Amortization of acquired technology and amortization of other acquired intangible assets. When we acquire an entity, we are required by GAAP to record the fair values of the intangible assets of the entity and amortize them over their useful lives. Amortization of acquired technology in cost of revenue includes amortization of software and other technology assets of acquired entities. Amortization of other acquired intangible assets in operating expenses includes amortization of assets such as customer lists, covenants not to compete, and trade names.
Goodwill and intangible asset impairment charges. We exclude from our non-GAAP financial measures non-cash charges to adjust the carrying values of goodwill and other acquired intangible assets to their estimated fair values.
Gains and losses on disposals of businesses and long-lived assets. We exclude from our non-GAAP financial measures gains and losses on disposals of businesses and long-lived assets because they are unrelated to our ongoing business operating results.
Professional fees for business combinations. We exclude from our non-GAAP financial measures the professional fees we incur to complete business combinations. These include investment banking, legal, and accounting fees.
Gains and losses on debt and equity securities and other investments. We exclude from our non-GAAP financial measures gains and losses that we record when we sell or impair available-for-sale debt and equity securities and other investments.
Income tax effects and adjustments. We use a long-term non-GAAP tax rate which excludes the income tax effects of the non-GAAP pre-tax adjustments described above and eliminates the effects of non-recurring and period specific items which can vary in size and frequency.
On December 22, 2017, the 2017 Tax Cuts and Jobs Act (2017 Tax Act) was signed into law and reduced the federal statutory rate from 35% to 21%, effective January 1, 2018.
In fiscal 2019, we will fully benefit from this U.S. federal statutory rate change and are using the long-term non-GAAP tax rate for evaluating operating results and for planning, forecasting, and analyzing future periods. As the changes in the U.S. federal statutory rate, as a result of the 2017 Tax Act, occurred in the second quarter of our fiscal year 2018, the calculation of our fiscal 2019 long-term non-GAAP rate includes only our current forecast considerations and is equal to the average of our forecasted tax rates over our long term forecast period. Based on these current projections, we are using a long-term non-GAAP tax rate of 23% for fiscal 2019. This long-term non-GAAP tax rate could be subject to change for various reasons including significant changes in our geographic earnings mix or fundamental tax law changes in major jurisdictions in which we operate. We will evaluate this long-term non-GAAP tax rate on an annual basis and whenever any significant events occur which may materially affect this rate.
Operating results and gains and losses on the sale of discontinued operations. From time to time, we sell or otherwise dispose of selected operations as we adjust our portfolio of businesses to meet our strategic goals. In accordance with GAAP, we segregate the operating results of discontinued operations as well as gains and losses on the sale of these discontinued operations from continuing operations on our GAAP statements of operations but continue to include them in GAAP net income or loss and net income or loss per share.

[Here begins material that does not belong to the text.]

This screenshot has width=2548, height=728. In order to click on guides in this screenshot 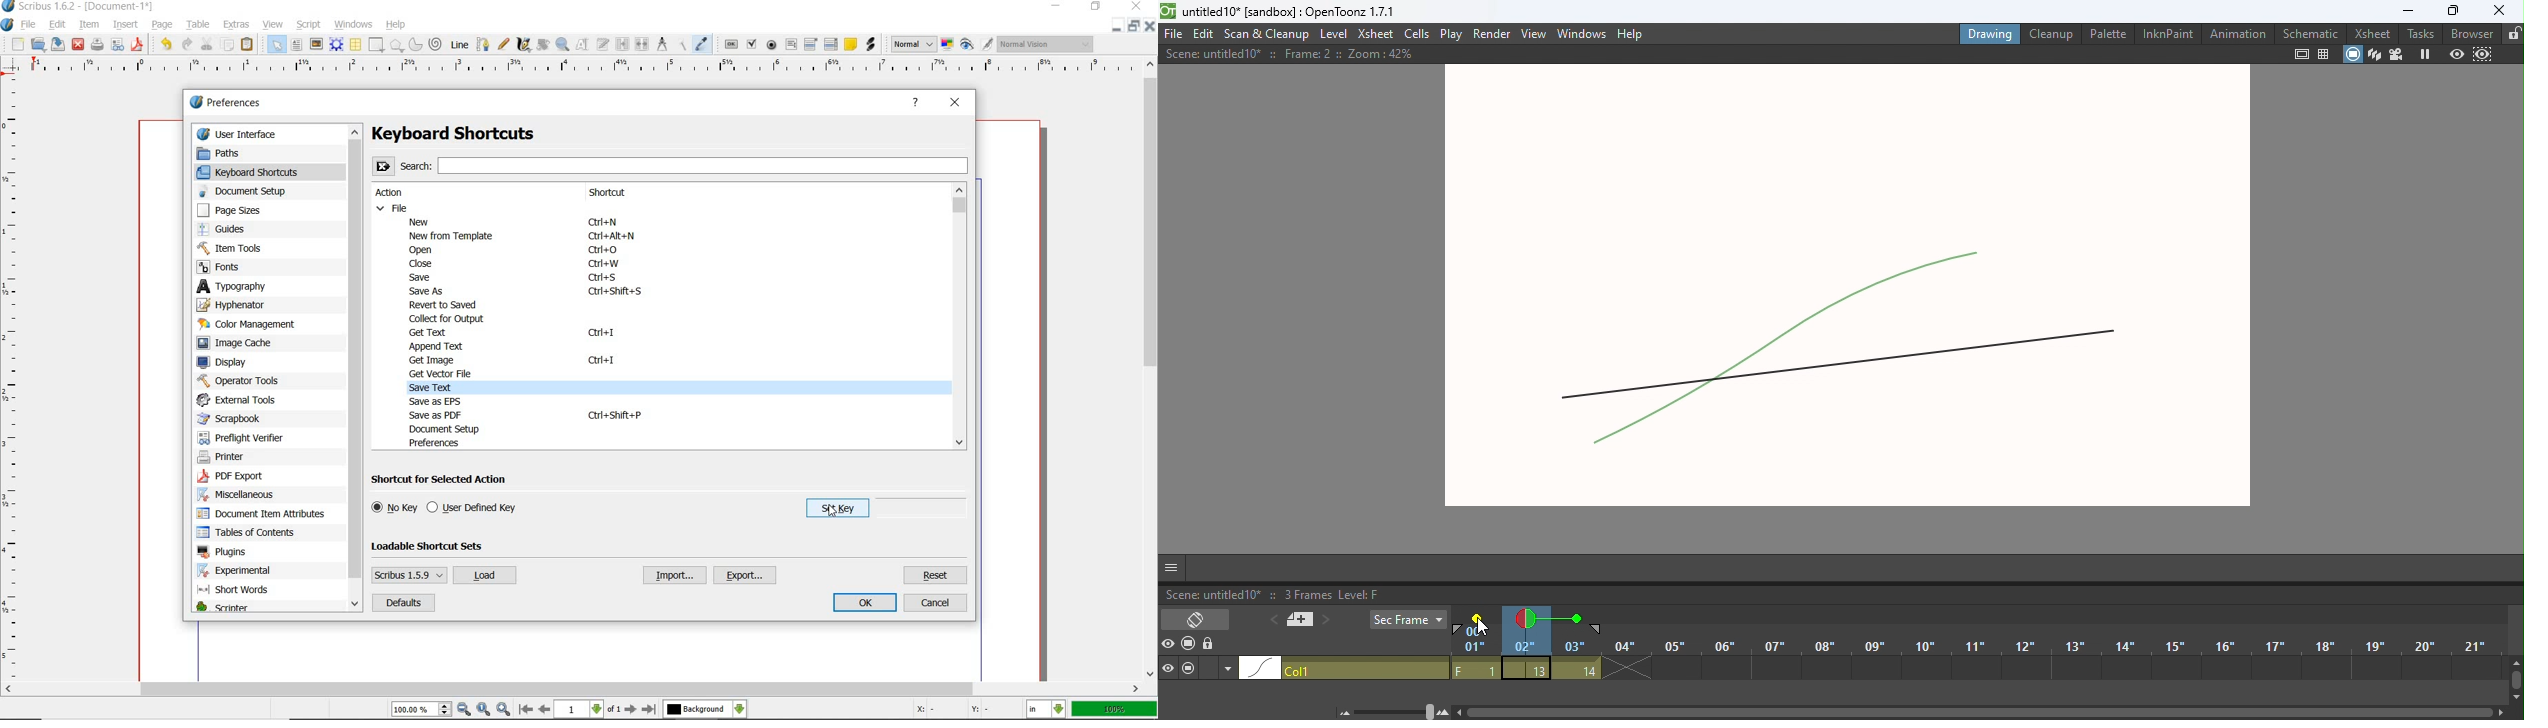, I will do `click(241, 230)`.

We exclude these amounts from our non-GAAP financial measures.
The reconciliations of the forward-looking non-GAAP financial measures to the most directly comparable GAAP financial measures in Table 1 include all information reasonably available to Intuit at the date of this press release. These tables include adjustments that we can reasonably predict. Events that could cause the reconciliation to change include acquisitions and divestitures of businesses, goodwill and other asset impairments, sales of available-for-sale debt securities and other investments, and disposals of businesses and long-lived assets.